I keep returning to the comment of the man who said “the cover is a missed opportunity.” I agree, for several reasons:
First, While “Pirates” is good, “Sausalito,” even though it is a colorful and compelling word, is limiting. Only a tiny fraction of potential readers in the U.S. or even CA will recognize the name. For many people in the Bay Area the name will register only vaguely at best. Yesterday I was talking with a Bay Area woman who was mixing Sausalito up with San Rafael. Imagine her puzzlement upon reading the title Pirates of Sausalito.
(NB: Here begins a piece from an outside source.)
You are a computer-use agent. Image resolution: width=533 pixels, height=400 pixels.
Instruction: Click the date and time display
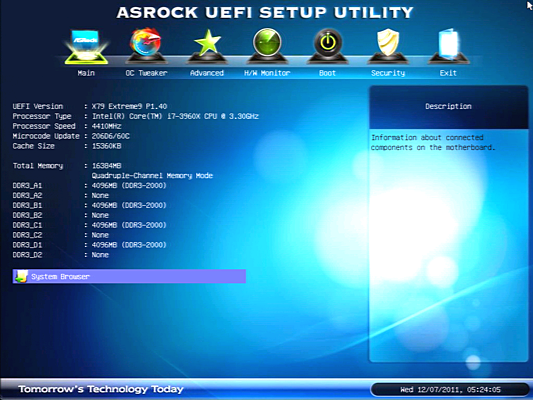tap(450, 389)
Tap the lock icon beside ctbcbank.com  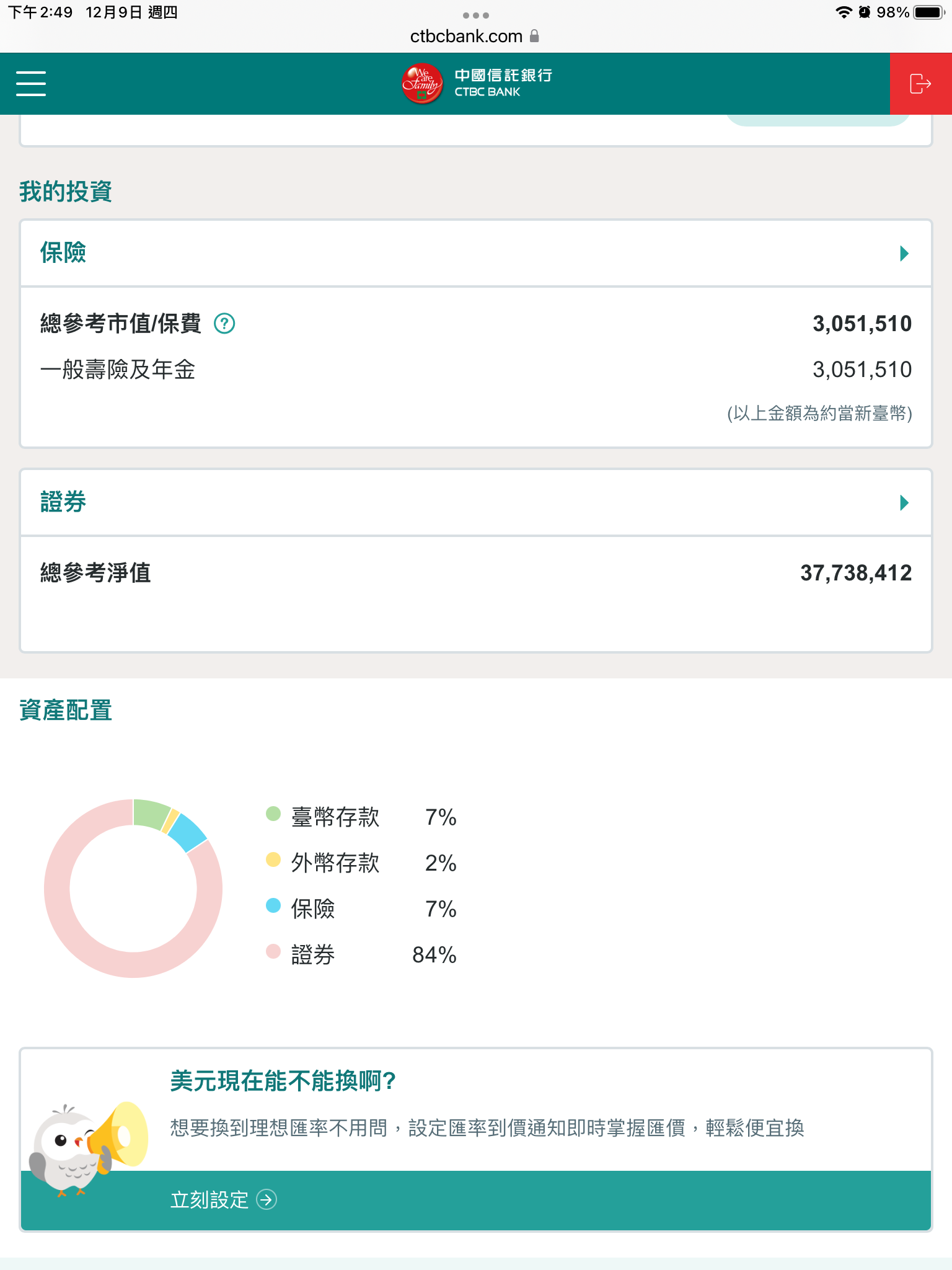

I wonder if Pirates on the Bay (or Pirates on The San Francisco Bay) might be a better choice. That’s specific to our area; locals will get the meaning, but “Bay” would work for more remote readers, too.
Second, and more important, the cover is jumbled. That’s a subjective take to be sure. Aesthetic preference is a personal choice. But it does seem to me that with your current cover, with all those images and lines of information pushed into a small space, the eye hardly knows where to go. I wonder whether the cover will be legible at all as a small icon on Amazon.
I would much prefer just one strong image, say a houseboat flying a pirate flag, the title, and your name, all against a uniform background, perhaps the surface of the Bay or just a single color. I would leave the explanatory info — i.e. that the book is a murder mystery — to the back cover (Or alternatively manage to deliver that info within a quiet line at the bottom of the front cover that was also a boost for your book: Something like “Another page turner from the award winning author of _______________.”
I hope all this helps. For all that, for sure, you’ve latched onto a heck of a good story!